Ransomware Hit the Company That Runs 80% of Dutch Hospitals' Patient Records

ChipSoft went dark on April 7. Eleven hospitals pulled their portals offline, and the company cannot rule out that patient data was accessed or stolen.

A hospital corridor with digital screens showing error messages after a ransomware attack

What Happened

On April 7, 2026, ChipSoft, the company behind the electronic patient record systems used by roughly 80 percent of Dutch hospitals, was hit by a ransomware attack. The company's website went offline immediately, and Z-CERT, the Netherlands' healthcare emergency response team, confirmed the ransomware element the following day.

ChipSoft acknowledged a "data incident" involving "possible unauthorized access" but stopped short of confirming it as ransomware publicly. The company said it could not rule out that patient records had been viewed or stolen.

How Dutch Hospitals Responded

Despite ChipSoft going dark, most hospitals maintained access to their patient portals. According to NL Times, eleven hospitals disconnected their software as a precaution, nine of which were among the heaviest users of ChipSoft's systems. The remaining facilities continued operating normally.

Z-CERT issued a confidential memo advising customers to disconnect their VPN connections to ChipSoft and to audit their network traffic for suspicious activity. Several hospitals, including Rijnstate Hospital and Franciscus Hospital, reported that their patient data remained secure because it was stored in isolated or well secured environments rather than on ChipSoft's central infrastructure.

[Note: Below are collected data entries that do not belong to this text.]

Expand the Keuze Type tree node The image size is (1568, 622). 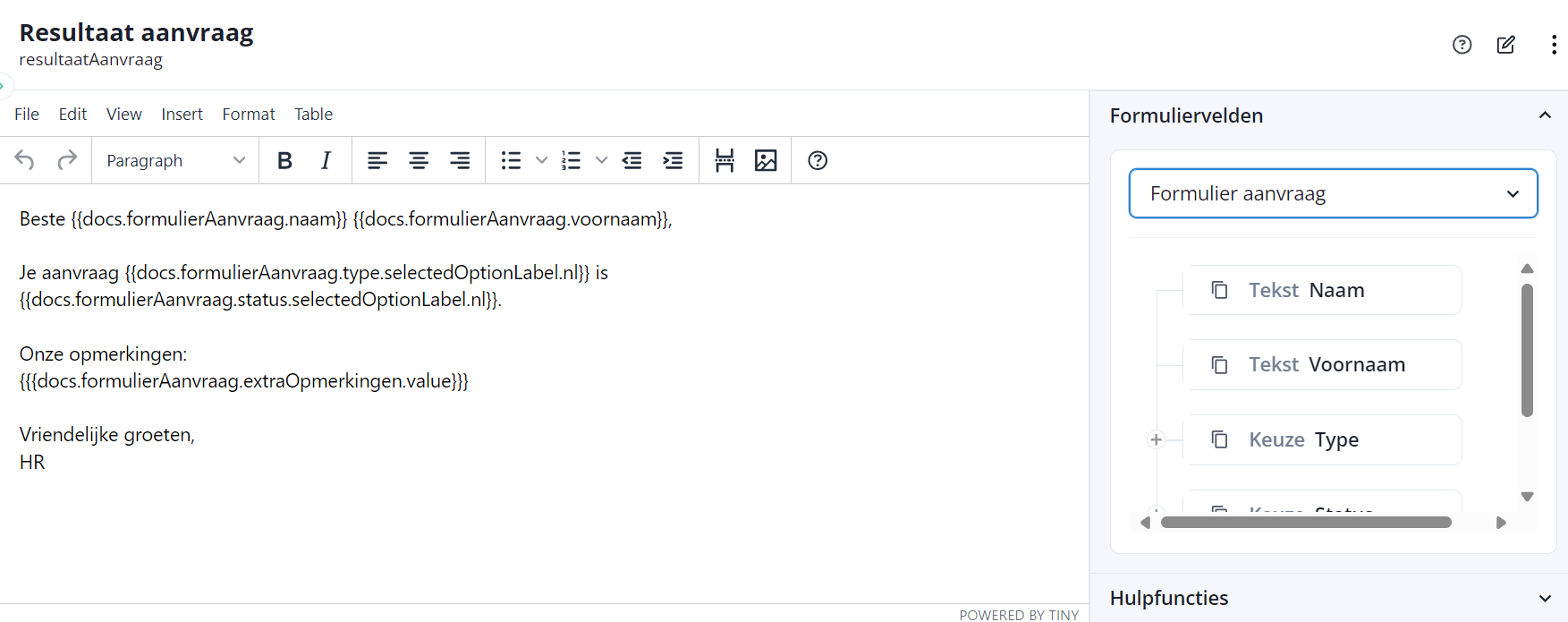1157,439
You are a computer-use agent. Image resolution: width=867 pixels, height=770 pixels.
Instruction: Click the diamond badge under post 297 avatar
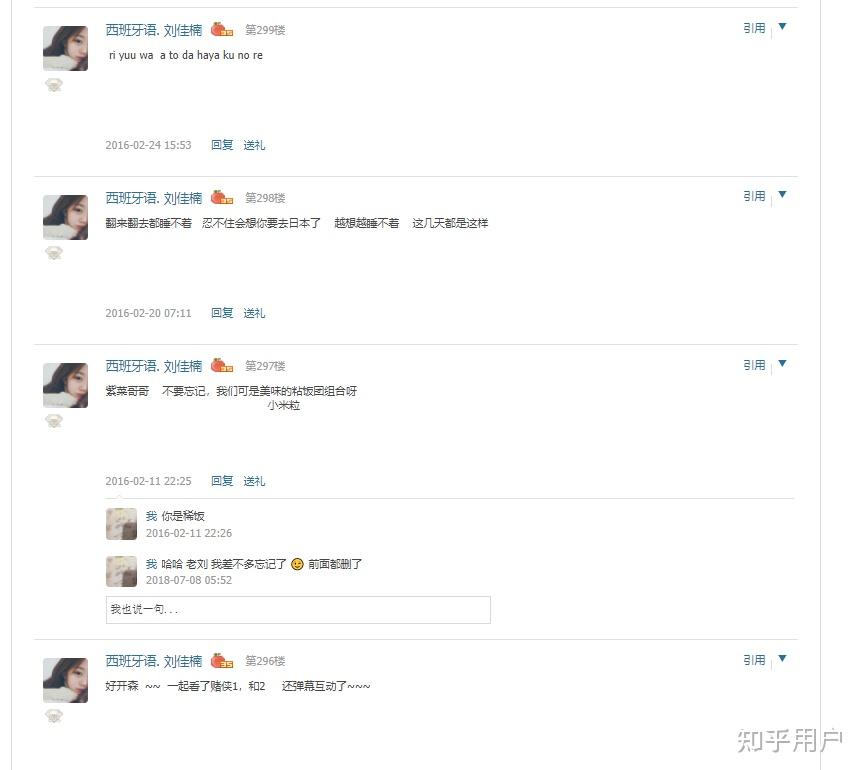(54, 421)
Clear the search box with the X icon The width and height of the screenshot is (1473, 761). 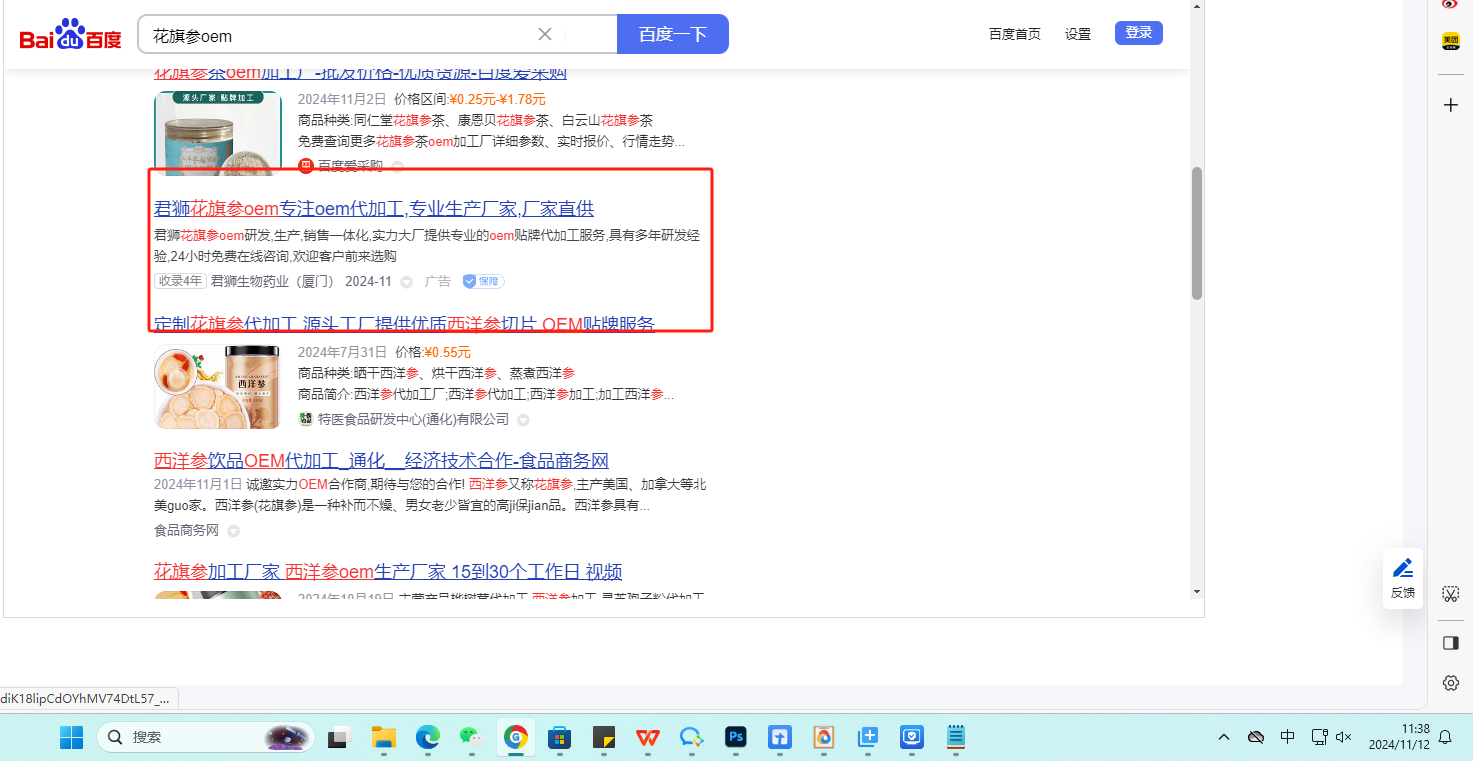545,34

Why a Single Vendor Failure Matters

ChipSoft's dominance of the Dutch healthcare market means one successful attack can ripple across an entire country's medical infrastructure. When a single company manages patient records for four out of five hospitals, a ransomware incident is not a corporate IT problem. It is a public health event.

This pattern has played out before. The Stryker data wiper attack that destroyed 80,000 devices showed how healthcare supply chain compromises can cascade far beyond the original target. In both cases, recovery took weeks.

The Patient Data Risk

Healthcare records are among the most sensitive categories of personal data. They contain names, addresses, national identification numbers, diagnoses, treatment histories, and insurance details. Unlike a stolen password, you cannot reset your medical history.

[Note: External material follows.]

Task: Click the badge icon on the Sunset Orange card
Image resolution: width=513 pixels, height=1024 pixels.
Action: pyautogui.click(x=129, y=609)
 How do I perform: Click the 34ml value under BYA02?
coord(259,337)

If attackers did exfiltrate patient data, the consequences go beyond identity theft. Stolen medical records have been used to file fraudulent insurance claims, forge prescriptions, and in extreme cases, blackmail patients with sensitive diagnoses. Dutch authorities have not yet confirmed whether data was taken, and the group behind the attack remains unidentified.

What Patients Should Do

If you receive care at a Dutch hospital, there are steps you can take now:

  • Monitor your health insurance statements for unfamiliar claims or treatments you did not receive.
  • Be wary of phishing emails referencing your medical care. Attackers who obtain patient records often use them to craft convincing targeted phishing messages.
  • Check with your hospital directly to confirm whether your facility was among the eleven that disconnected from ChipSoft.
  • Request a copy of your records from your provider to verify nothing has been altered.

Healthcare Ransomware Is Accelerating

The ChipSoft attack is part of an accelerating trend. Nation state and hacktivist attacks on critical infrastructure doubled in the past year, and healthcare has become one of the most targeted sectors. A China linked threat actor known for deploying Medusa ransomware has been linked to recent high velocity attacks on healthcare organizations, exploiting both zero day and known vulnerabilities.

For healthcare providers, the lesson is architectural: patient data should be segmented from vendor networks, VPN connections to third parties should be monitored continuously, and backup systems need to function independently of any single software vendor. The hospitals that kept running through the ChipSoft incident were the ones that had already isolated their most sensitive systems.